The dollar index was up 0.9 percent on the week, its third straight weekly gain. After falling for two straight months, the dollar index gained 0.8 percent in August, its best gain since May.
Currency speculators, meanwhile, increased their bets in favor of the U.S. dollar in the latest week, according to data from the Commodity Futures Trading Commission released on Friday, snapping five straight weeks of declines.
The value of the dollar’s net long position rose to $15.82 billion in the week ended August 27 from $13.54 billion the previous week.
Looking ahead, next Friday’s nonfarm payrolls report should be the highlight of the week since the state of the jobs market is key to Federal Reserve policy. A strong number should affirm expectations that the Fed will pull back on its monetary stimulus when it meets later in the month.
U.S. financial markets will be closed on Monday in observance of the U.S. Labor Day holiday.
Friday’s U.S. data were soft, save for the manufacturing index for the Midwest, which saw the index for prices paid, an inflation signal, rise to its highest since November.

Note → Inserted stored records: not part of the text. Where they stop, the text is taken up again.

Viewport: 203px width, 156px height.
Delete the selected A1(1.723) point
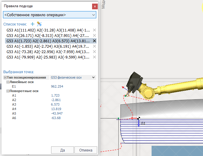pyautogui.click(x=94, y=41)
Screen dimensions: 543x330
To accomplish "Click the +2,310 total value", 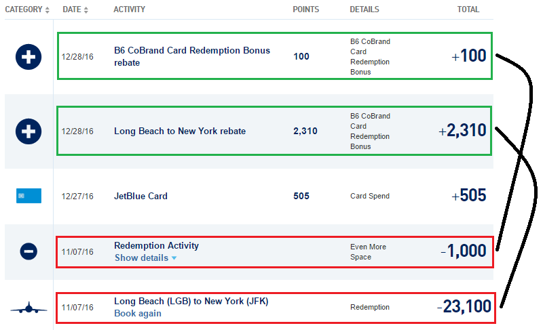I will tap(463, 131).
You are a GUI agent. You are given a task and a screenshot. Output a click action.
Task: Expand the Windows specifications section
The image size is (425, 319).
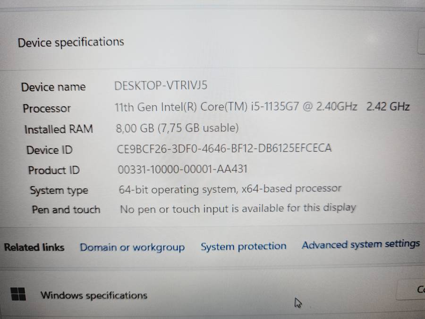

But the 0.1 percent increase in both personal income and consumption was lower than expected for the month of July. many market participants, however, believe those numbers won’t prevent the Federal Reserve from paring back its stimulus next month, even if the reduction is at a smaller scale.
The euro was down 0.2 percent at $1.3214 after earlier touching a five-week low of $1.3172. The currency slipped from highs after data showed benign inflation and elevated unemployment at 12.1 percent.
Investors will be wary of buying the euro before next week’s European Central Bank interest rate meeting, where policymakers are likely to reiterate their pledge that rates will be low for some time as economic recovery sets in slowly.
“Euro zone unemployment shows that the real economy is in dire straits and underlines that the ECB must keep monetary policy super-accommodative for years to come,” said David Brown, economist at New View Economics.
The dollar fell 0.2 percent to 98.14 yen, according to Reuters data.